• **PROBLEM 1**: Reproduce word for word the part of the climate change and hope piece below that opens with the words containing "Yet, with all" and closes with "of another era.".
• **PROBLEM 2**: Render this sentence from the climate change and hope piece below in Spanish: "Today, I reject despair because I know we can always choose hope."

• **PAGE EXTRACT**:
⟨

There was a time when my children were younger that I stopped talking to them about my work on climate change. I even went so far as to put other books on top of my pile of climate change books because I was afraid of making them feel frightened of the future.
Now, I feel differently, and not only because they are older. Now, I am no longer in the grips of despair about climate change. I am no longer worried about infecting them with it.
Today, I reject despair because I know we can always choose hope. I orient myself toward hope by focusing on the many people who are doing the right, brilliant, innovative, courageous, everyday, selfless thing to address climate change. I orient myself toward hope by knowing that in every circumstance, as a mother, I have a power and influence on my children no misguided political leader will ever have: the power of intimately modeling what is right.
Yet, with all that is going wrong in America today—including the Trump Administration’s unconscionable rollbacks on climate action and clean air protections—the idea of “hope” might seem to be a thing of another era.
Some, after all, have suggested that to be hopeful about climate change and all it portends for the future, is to be naïve, delusional—and, worst of all, dangerous. They argue that hope invokes a passive orientation to the future, a tepid wishful thinking epitomized by the words: “I hope things get better.”

⟩

• **SOURCE MATERIAL**:
⟨

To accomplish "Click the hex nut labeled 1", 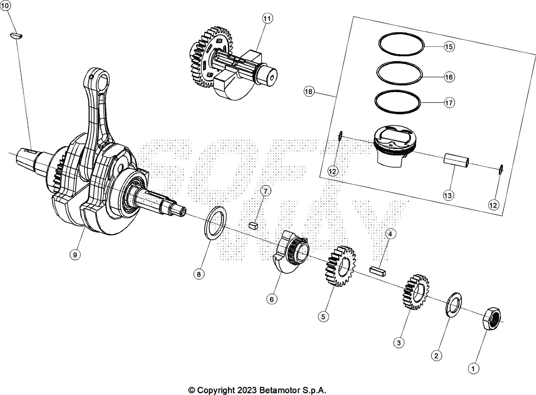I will coord(492,319).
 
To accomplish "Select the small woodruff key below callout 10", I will coord(16,36).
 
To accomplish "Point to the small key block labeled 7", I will coord(253,226).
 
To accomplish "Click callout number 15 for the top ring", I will coord(449,47).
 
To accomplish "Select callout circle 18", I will coord(308,92).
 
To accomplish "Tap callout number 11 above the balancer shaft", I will coord(267,18).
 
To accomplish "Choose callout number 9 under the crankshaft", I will coord(75,255).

⟩

• **ANSWER BOX 1**:
Yet, with all that is going wrong in America today—including the Trump Administration’s unconscionable rollbacks on climate action and clean air protections—the idea of “hope” might seem to be a thing of another era.

• **ANSWER BOX 2**: Hoy rechazo la desesperación porque sé que siempre podemos elegir la esperanza.